Minha primeira garoa na terra da garoa

Eu não me lembro qual era o dia, mas lembro que o mês era maio e o ano era 1976. Eu tinha seis anos e só, então, fui oficialmente apresentada à terra que me viu nascer.

Nasci em São Paulo. Tudo estava programado para que eu chegasse ao mundo no dia 17 de janeiro, quando minha família já estaria em Porto Alegre. Mas eu, inquieta como sempre, resolvi chegar mais cedo.
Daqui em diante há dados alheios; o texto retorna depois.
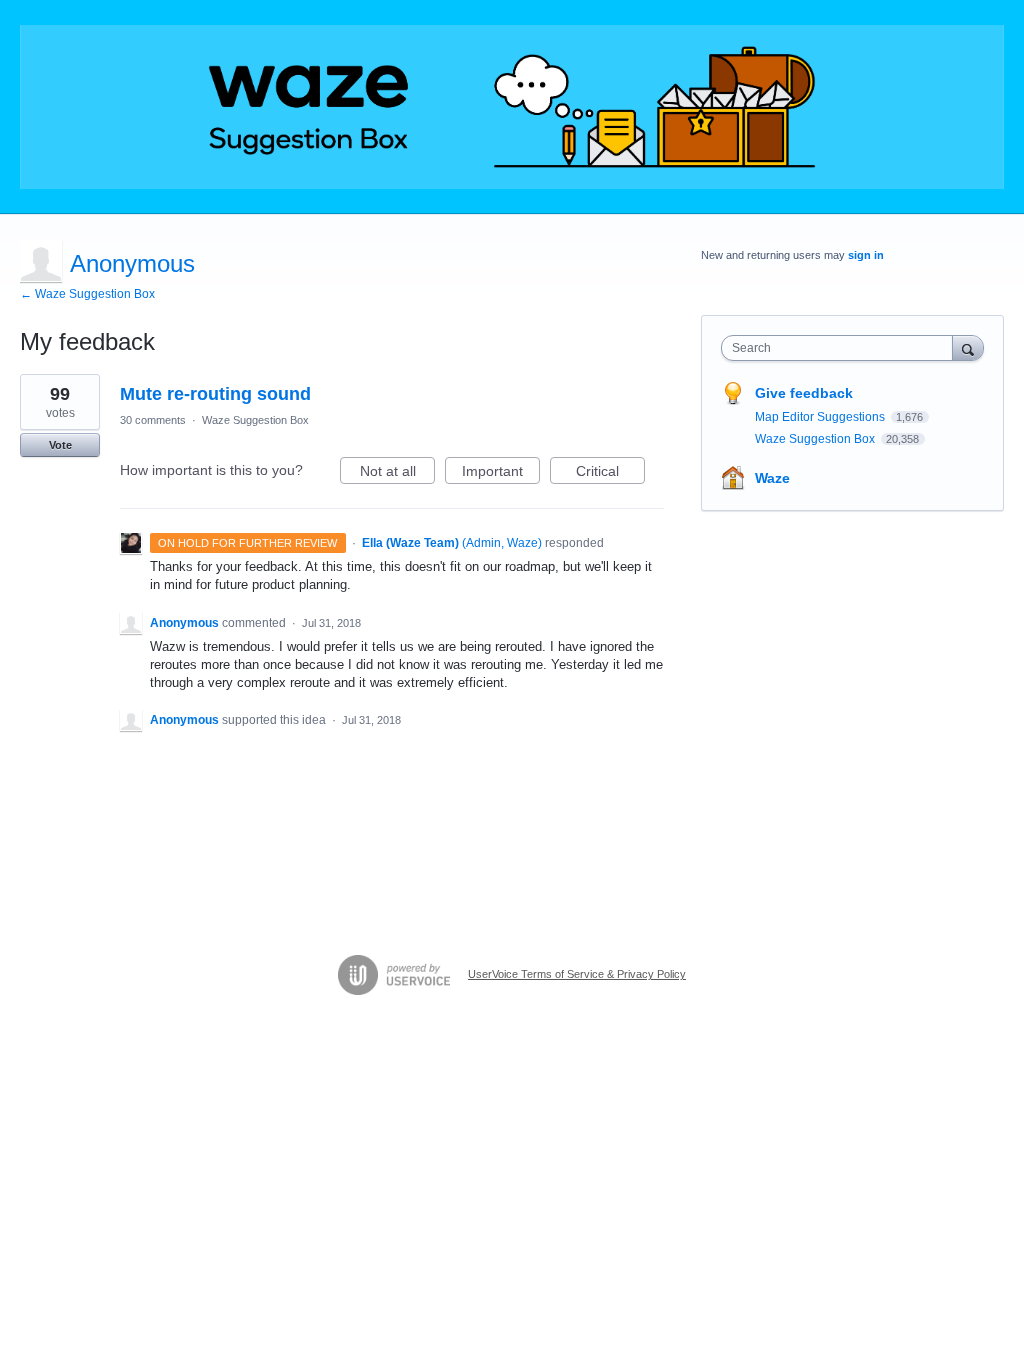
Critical (610, 473)
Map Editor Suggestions (821, 417)
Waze (772, 478)
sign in (866, 255)
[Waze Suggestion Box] (512, 107)
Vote (60, 445)
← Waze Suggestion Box (87, 294)
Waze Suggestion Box (255, 420)
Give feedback (804, 393)
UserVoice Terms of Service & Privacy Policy (577, 974)
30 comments (153, 420)
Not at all (397, 473)
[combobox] (841, 348)
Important (501, 473)
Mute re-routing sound (215, 394)
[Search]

E às 09h e 05 minutos do dia 20 de dezembro, fiz minha "estreia" no Hospital Santa Helena no bairro da Liberdade.

Desde então, todos ficaram convencidos que seria uma mulher de sorte. Minhas duas irmãs mais velhas nasceram na Maternidade Leonor Mendes de Barros, uma Maternidade pública da Zona Leste de São Paulo., quando nasci meu pai trabalhava na Companhia Antartica e o Santa Helena era da Fundação.

Tive algumas "mordomias" pouco comuns a prematuros naquela época. Mamãe pode desfrutar de um apartamento privativo. E como nasci justamente nessa data, tive o privilégio de ir de táxi do Hospital até a Rua Apucarana no Tatuapé onde morávamos. Afinal, papai guardou um pouquinho do abono de fim de ano para o meu "glamouroso" transporte.
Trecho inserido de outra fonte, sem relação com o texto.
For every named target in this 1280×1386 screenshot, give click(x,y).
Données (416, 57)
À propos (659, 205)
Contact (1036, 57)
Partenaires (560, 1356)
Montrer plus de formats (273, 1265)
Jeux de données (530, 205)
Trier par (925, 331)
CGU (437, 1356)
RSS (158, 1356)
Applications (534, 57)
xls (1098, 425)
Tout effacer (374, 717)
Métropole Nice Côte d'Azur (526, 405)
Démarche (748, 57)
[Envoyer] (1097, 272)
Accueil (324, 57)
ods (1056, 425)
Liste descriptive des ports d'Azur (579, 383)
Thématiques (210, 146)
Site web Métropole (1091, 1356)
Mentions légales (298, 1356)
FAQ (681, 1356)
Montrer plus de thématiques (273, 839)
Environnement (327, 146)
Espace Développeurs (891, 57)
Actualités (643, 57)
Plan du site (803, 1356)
Com 40 dias, mudamos para Porto Alegre onde moramos por quatro anos. Depois, foram mais dois anos em Goiânia. Meu pai, após uma séria crise financeira, resolveu voltar a São Paulo. Lembro-me que ele comprou apenas duas passagens num ônibus convencional. Eu fui deitada no colo dos meus pais durante todo o percurso. Dormimos muito mal durante a viagem. Consegui pegar no sono quando já estávamos chegando. Lembro que ouvi minha mãe falar pro meu pai: “Chegamos à cidade grande, seu moço!”. Carinhosamente, ela me disse: “Chegamos na sua terrinha”.

Quando olhei pela janela, me assustei com o tamanho daquela cidade. A Rodoviária ainda funcionava próxima à Estação da Luz e tinha um teto todo colorido. Naquela cidade cinza, visualizei as primeiras cores. Abracei minha bonequinha e senti um medo enorme. Uma sensação que jamais me esquecerei. Segurei na mão da minha mãe com força, tive medo de me perder. De nunca mais ser encontrada.

Desci do ônibus para esperar as malas serem retiradas do bagageiro. Na época, o desembarque não era feito nas plataformas; descíamos em plena calçada. Chovia uma chuva muito fina e fria.

Disse pra minha mãe: "Olha mãe, que chuva pequenininha". Ela me disse: "Filha, essa chuva pequenininha chama-se garoa".

Olhei aquele céu cinza-escuro de início de noite. Deixei a garoa cair no meu rosto e finalmente batizar aquele rostinho redondo. Nunca esqueci do meu primeiro amor, e jamais esquecerei da minha primeira garoa.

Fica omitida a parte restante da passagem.